Over the weekend, we reported that after looking at the recent violent reversal in ETF flows, which resulted in the biggest outflow from equity ETFs since the Feb 5 Quant Crash, JPM was getting concerned that retail investors are no longer “buying the dip.”
As JPM wrote “the potential withdrawal of retail investors as the marginal buyer of equities could create clear downside risk for equity markets for the near term – especially after buying an unprecedented $100bn of equity ETFs in only one month during January.” Incidentally, the January inflow coincided with what many dubbed the market’s blow-off top, or mania, phase.
We now have confirmation that JPM was right because according to TD Ameritrade, in February euphoria turned to panic as mom and pop investors ran for cover from tumbling stocks at the fastest pace since at least 2010.
As shown in the chart below, TD Ameritrade’s Investor Movement Index (IMX) tumbled to a reading of 5.95 last month from 7.79 in January, a plunge of 23%, the largest monthly decline since TD Ameritrade started tracking the figures in 2010, according to a press release. This was also the second straight loss for the gauge, which fell 9 percent in January.
“After the amazingly quiet 2017, we saw 2018 start with some volatility,” said JJ Kinahan, chief market strategist at TD Ameritrade. “It appears that TD Ameritrade clients decided to significantly limit their volatility risk in the market, changing their game plan from less speculative to more of a low beta weighted one.”
Speaking to Bloomberg, Kinahan added that the drop demonstrated “our clients really showing a lot of caution for the period. After last year where our clients built up their exposure all year long, we saw a little bit of a click down in January, and a significant click down in February.”
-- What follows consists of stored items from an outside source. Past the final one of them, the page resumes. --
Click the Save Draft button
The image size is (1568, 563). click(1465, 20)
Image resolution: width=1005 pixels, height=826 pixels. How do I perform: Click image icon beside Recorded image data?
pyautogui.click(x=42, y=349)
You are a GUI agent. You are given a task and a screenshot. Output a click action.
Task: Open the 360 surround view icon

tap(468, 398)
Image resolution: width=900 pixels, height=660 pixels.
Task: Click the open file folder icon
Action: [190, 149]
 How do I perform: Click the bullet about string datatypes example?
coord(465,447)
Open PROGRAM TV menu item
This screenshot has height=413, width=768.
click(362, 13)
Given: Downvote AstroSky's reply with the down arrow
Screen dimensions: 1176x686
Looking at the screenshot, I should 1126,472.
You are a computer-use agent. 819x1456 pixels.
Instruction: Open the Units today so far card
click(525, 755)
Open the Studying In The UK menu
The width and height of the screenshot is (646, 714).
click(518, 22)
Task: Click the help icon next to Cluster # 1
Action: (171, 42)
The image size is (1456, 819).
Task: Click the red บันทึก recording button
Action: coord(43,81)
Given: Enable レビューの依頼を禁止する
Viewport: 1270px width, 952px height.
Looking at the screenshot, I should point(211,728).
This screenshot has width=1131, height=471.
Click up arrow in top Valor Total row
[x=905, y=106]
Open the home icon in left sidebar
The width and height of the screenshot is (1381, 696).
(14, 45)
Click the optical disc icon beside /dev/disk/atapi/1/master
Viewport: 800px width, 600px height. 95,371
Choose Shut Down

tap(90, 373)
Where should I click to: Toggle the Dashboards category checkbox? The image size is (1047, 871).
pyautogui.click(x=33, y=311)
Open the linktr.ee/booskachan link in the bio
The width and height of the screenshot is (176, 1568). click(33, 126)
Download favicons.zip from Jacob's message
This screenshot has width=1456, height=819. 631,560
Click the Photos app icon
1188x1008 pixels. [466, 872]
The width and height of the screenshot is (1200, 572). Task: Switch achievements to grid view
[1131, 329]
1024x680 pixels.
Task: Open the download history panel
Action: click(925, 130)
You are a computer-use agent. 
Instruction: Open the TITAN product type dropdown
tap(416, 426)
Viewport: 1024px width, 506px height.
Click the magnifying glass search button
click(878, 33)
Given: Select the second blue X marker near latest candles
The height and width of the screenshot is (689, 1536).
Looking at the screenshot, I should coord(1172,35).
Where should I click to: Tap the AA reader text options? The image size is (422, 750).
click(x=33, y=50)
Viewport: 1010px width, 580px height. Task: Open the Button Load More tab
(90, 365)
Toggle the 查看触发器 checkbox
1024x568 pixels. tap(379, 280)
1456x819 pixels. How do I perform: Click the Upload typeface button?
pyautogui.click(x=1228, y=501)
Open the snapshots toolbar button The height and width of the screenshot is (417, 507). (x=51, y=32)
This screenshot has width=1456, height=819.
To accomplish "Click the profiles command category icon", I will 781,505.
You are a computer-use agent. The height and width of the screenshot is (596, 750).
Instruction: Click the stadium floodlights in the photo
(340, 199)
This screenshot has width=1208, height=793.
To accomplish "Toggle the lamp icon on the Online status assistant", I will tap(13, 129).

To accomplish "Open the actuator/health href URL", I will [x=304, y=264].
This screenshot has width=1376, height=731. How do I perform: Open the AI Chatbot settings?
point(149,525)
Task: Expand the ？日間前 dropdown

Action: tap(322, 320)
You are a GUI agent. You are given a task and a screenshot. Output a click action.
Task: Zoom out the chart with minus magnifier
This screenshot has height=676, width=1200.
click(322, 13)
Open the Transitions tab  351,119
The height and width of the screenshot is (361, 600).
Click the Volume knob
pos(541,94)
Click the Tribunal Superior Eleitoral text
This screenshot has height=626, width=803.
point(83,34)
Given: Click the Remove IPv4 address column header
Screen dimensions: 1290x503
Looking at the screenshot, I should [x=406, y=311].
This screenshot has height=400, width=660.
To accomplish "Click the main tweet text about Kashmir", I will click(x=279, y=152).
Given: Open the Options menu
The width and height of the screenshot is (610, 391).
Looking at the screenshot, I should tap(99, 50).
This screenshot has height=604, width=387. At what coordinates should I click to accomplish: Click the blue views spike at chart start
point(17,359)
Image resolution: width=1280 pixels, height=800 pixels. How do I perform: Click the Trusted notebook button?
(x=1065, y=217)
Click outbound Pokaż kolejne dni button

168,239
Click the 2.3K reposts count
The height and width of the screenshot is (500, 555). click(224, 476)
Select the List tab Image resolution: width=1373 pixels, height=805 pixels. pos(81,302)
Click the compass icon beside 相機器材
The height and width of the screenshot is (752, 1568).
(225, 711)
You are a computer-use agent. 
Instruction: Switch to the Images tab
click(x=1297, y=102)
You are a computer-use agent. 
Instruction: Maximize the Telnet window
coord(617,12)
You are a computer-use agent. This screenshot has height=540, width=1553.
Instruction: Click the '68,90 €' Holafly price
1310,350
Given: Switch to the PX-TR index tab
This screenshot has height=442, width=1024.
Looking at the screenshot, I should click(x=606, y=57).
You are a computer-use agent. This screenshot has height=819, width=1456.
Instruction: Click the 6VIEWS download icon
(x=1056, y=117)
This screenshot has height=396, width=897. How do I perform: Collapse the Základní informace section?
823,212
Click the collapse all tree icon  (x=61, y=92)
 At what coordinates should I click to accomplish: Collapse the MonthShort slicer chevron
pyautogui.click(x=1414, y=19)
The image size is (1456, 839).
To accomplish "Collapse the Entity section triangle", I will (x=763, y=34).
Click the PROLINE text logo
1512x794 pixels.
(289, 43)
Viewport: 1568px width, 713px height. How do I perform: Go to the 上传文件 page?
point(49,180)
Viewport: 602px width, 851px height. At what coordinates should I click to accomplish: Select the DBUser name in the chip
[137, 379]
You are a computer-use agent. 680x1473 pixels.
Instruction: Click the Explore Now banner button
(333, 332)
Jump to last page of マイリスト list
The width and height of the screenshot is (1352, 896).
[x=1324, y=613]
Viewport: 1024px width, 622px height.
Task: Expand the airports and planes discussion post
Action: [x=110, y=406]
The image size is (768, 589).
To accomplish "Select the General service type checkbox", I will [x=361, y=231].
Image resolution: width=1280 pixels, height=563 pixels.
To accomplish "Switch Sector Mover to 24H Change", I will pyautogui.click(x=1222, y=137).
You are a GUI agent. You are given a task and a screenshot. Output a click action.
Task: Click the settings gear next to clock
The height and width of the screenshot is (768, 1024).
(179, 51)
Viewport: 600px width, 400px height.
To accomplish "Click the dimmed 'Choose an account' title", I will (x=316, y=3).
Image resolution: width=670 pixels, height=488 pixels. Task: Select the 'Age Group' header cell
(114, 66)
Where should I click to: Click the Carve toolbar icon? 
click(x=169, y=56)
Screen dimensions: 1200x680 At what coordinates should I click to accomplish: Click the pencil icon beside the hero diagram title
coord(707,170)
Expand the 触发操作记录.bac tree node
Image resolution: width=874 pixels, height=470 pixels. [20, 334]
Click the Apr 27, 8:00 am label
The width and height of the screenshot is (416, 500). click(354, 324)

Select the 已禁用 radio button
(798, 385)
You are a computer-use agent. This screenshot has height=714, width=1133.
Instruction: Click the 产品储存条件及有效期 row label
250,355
That said, the decline didn’t persist throughout the month, according to Kinahan. Instead, the broker-dealer’s clients picked up some holdings around Feb. 9 when the selloff subsided. But shortly after, they resumed selling with force.”
Hence JPM’s concern that retail investors may now be selling rallies instead of buying dips.
According to TD Ameritrade, the equities that were sold the most in February were Gilead Sciences and Facebook. Bristol-Myers Squibb was also net sold after it reached an 18-month high, as was Snap which reported a revenue increase which led to a jump in share prices. Finally, Target was net sold following an analyst upgrade and increased price estimate. Additional names sold included ConocoPhillips, Juno Therapeutics, and Bioverativ.
And yet, despite the sharp pullback in risk, clients remained net buyers in the period. Among the biggest net buys were General Electric and Ford as both companies neared multi-year lows. Apple and Amazon were also net buys, despite reporting better than expected earnings then trading lower following market volatility. Boeing traded higher following better-than-expected earnings and was also a net buy. Microsoft was a net buy after beating earnings, as was Alibaba Group, which was down almost 20 percent from recent highs during the period.